On the 'nuclear option,' Obama and Republicans have a lot in common

On the 'nuclear option,' Obama and Republicans have a lot in common

Summer may be over, but when it comes to the “nuclear option,” everyone is breaking out the flip-flops.

On Thursday, Senate Democrats announced they would enact the so-called “nuclear option,” meaning it now takes only a simple majority of 51 votes to approve presidential judicial and executive nominees, effectively blocking a filibuster of those individuals.

"Today's pattern of obstruction, it just isn't normal," President Obama said in response. "I support the step a majority of senators today took to change the way that Washington is doing business."

But did he always feel that way? Not exactly.

Critics are right when they point out Obama has flipped on this issue. Here he is speaking on the Senate floor in 2005:

Funny thing is, leading Senate Republicans have flip-flopped, too.

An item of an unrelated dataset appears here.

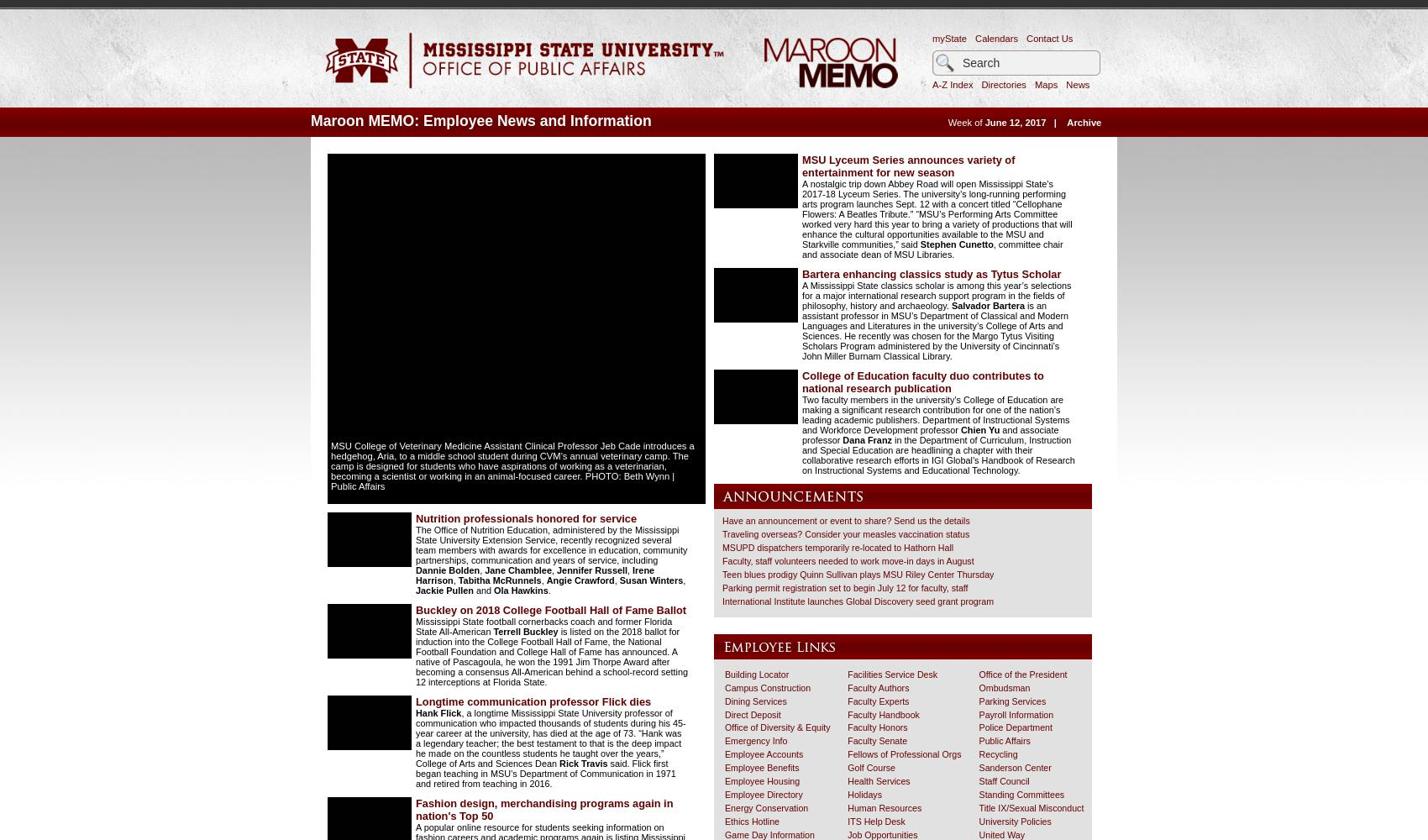  What do you see at coordinates (975, 47) in the screenshot?
I see `'Search'` at bounding box center [975, 47].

“I think the president is entitled to an up-or-down that is simple majority vote on nominations, both to his Cabinet and to the executive branch and also to the judiciary," Mitch McConnell, now the Senate Minority Leader, said back in 2005 when Senate Republicans contemplated deploying the nuclear option after President Bush’s nominees were being stalled. "… Presidents trying to mold the Supreme Court is nothing new. It's not inappropriate. And we need to get back to tradition, and the tradition is a majority is enough to confirm a judge.”

The nuclear option first arose during George W. Bush’s presidency after some of his more ideologically conservative judicial nominees were being blocked by Senate Democrats. There was also a sharp increase in the amount of time it took nominees to get approved  skyrocketing from just 34 days under President Reagan to 277 days under Bush, according to the Congressional Research Service. That gap has largely held for Obama, with his nominees waiting 225.5 days from the day they are nominated until they are confirmed.

The nuclear option was avoided in 2005 when seven Democrats and seven Republicans formed the “Gang of 14” in order to assure Bush’s less controversial judicial nominees would receive up or down votes.

The bottom line: fillibuster-proofing the Senate during presidential nominations is something both parties have wanted at various times. The Democrats just shot first.

Still, McConnell expressed outrage on Thursday.

“Some of us have been around here long enough to know that the shoe is sometimes on the other foot. You may regret this a lot sooner than you think,” McConnell said. “The solution to this problem is at the ballot box. We look forward to having a great election in 2014.”